This thread has been locked.

If you have a related question, please click the "Ask a related question" button in the top right corner. The newly created question will be automatically linked to this question.

AM3354: sd card boot fail at some custom boards

Part Number: AM3354

Dear Champs,

My customer assembled 200 custom boards, and found boot fail issue in 20 boards of these 200 boards using SD card boot.

But, all these 20 failed boards can boot well with emmc boot mode, and there was no issue in accessing SD card after emmc boot.

The SD card they used is 16GB SanDisk Ultra.

The following is the output when I run dss script and boot fail was occurred with SD card boot mode.

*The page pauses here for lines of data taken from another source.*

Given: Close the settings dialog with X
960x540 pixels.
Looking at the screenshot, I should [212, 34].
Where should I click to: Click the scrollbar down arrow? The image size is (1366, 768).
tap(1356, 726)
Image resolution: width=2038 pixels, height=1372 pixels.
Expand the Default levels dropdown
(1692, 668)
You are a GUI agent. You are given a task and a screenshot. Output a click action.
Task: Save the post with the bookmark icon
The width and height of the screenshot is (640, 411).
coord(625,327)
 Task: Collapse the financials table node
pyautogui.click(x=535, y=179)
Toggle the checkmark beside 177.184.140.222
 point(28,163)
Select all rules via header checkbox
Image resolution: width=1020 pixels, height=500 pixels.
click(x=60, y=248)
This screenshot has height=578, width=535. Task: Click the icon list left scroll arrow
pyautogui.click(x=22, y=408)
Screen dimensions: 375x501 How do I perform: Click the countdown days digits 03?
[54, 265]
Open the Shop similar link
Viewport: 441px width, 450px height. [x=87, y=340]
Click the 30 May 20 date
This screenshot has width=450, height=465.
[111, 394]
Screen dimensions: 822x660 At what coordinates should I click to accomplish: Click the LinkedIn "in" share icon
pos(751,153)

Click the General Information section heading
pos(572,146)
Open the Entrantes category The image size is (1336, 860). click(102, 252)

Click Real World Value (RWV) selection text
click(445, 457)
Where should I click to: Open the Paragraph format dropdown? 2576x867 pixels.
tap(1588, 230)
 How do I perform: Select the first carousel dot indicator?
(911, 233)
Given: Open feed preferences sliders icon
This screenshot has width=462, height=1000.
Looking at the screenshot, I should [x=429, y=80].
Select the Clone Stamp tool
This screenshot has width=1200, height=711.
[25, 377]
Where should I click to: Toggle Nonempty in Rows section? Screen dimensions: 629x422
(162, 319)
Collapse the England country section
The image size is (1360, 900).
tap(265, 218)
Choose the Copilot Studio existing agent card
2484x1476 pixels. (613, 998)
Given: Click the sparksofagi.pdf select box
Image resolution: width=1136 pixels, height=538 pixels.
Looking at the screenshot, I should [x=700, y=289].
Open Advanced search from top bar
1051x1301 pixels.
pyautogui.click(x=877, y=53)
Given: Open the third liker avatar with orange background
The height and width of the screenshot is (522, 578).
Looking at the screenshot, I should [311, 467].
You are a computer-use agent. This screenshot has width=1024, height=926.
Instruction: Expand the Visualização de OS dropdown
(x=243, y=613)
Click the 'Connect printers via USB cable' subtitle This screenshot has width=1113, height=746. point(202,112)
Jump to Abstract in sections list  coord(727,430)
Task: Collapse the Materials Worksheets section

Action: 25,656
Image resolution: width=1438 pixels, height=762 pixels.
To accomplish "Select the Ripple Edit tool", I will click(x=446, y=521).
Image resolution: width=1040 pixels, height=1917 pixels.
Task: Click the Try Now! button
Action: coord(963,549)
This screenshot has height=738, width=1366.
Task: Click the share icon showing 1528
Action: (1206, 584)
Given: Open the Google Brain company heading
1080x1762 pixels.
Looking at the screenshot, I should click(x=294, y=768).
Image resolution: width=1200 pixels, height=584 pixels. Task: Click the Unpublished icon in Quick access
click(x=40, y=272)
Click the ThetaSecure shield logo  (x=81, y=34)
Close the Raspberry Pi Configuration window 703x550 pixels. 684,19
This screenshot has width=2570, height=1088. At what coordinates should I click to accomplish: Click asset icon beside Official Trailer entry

CONTROL: device_id = 0x2b94402e
* AM335x family
* Silicon Revision 2.1

PRM_DEVICE: PRM_RSTST = 0x00000001
* Bit 0 : GLOBAL_COLD_RST

CONTROL: control_status = 0x00400338
* SYSBOOT[15:14] = 01b (24 MHz)
* SYSBOOT[11:10] = 00b No GPMC CS0 addr/data muxing
* SYSBOOT[9] = 0 GPMC CS0 Ignore WAIT input
* SYSBOOT[8] = 0 GPMC CS0 8-bit data bus
* Device Type = General Purpose (GP)
* SYSBOOT[7:6] = 00b MII (EMAC boot modes only)
* SYSBOOT[5] = 1 CLKOUT1 enabled
* Boot Sequence : SPI0 -> MMC0 -> USB0 -> UART0

ROM: Current tracing vector, word 1 = 0x0010009f
* Bit 0 : [General] Passed the public reset vector
* Bit 1 : [General] Entered main function
* Bit 2 : [General] Running after the cold reset
* Bit 3 : [Boot] Main booting routine entered
* Bit 4 : [Memory Boot] Memory booting started
* Bit 7 : [Boot] GP header found
* Bit 20 : [Configuration Header] CHSETTINGS found

ROM: Current tracing vector, word 2 = 0x00011000
* Bit 12 : [Memory Boot] Memory booting trial 0
* Bit 16 : [Memory Boot] Execute GP image

ROM: Current tracing vector, word 3 = 0x00001000
* Bit 12 : Memory booting device SPI

ROM: Current copy of PRM_RSTST = 0x00000000

ROM: Cold reset tracing vector, word 1 = 0x00000000

ROM: Cold reset tracing vector, word 2 = 0x00000000

ROM: Cold reset tracing vector, word 3 = 0x00000001
* Bit 0 : [Memory Boot] Memory booting device NULL

Cortex A8 Program Counter = 0x402f0440

ROM Exception Vectors
* 0x4030CE04 Undefined
* 0x4030CE08 SWI
* 0x4030CE0C Pre-fetch abort
* 0x4030CE10 Data abort
* 0x4030CE14 Unused
* 0x4030CE18 IRQ
* 0x4030CE1C FIQ

ROM Dead Loops
* 0x00020080 Undefined exception default handler
* 0x00020084 SWI exception default handler
* 0x00020088 Pre-fetch abort exception default handler
* 0x0002008C Data exception default handler
* 0x00020090 Unused exception default handler
* 0x00020094 IRQ exception default handler
* 0x00020098 FIQ exception default handler
* 0x0002009C Validation test PASS
* 0x000200A0 Validation test FAIL
* 0x000200A4 Reserved
* 0x000200A8 Image not executed or returned
* 0x000200AC Reserved
* 0x000200B0 Reserved
* 0x000200B4 Reserved
* 0x000200B8 Reserved
* 0x000200BC Reserved

And, they connected CCS through JTAG and it looked the MLO was not booted.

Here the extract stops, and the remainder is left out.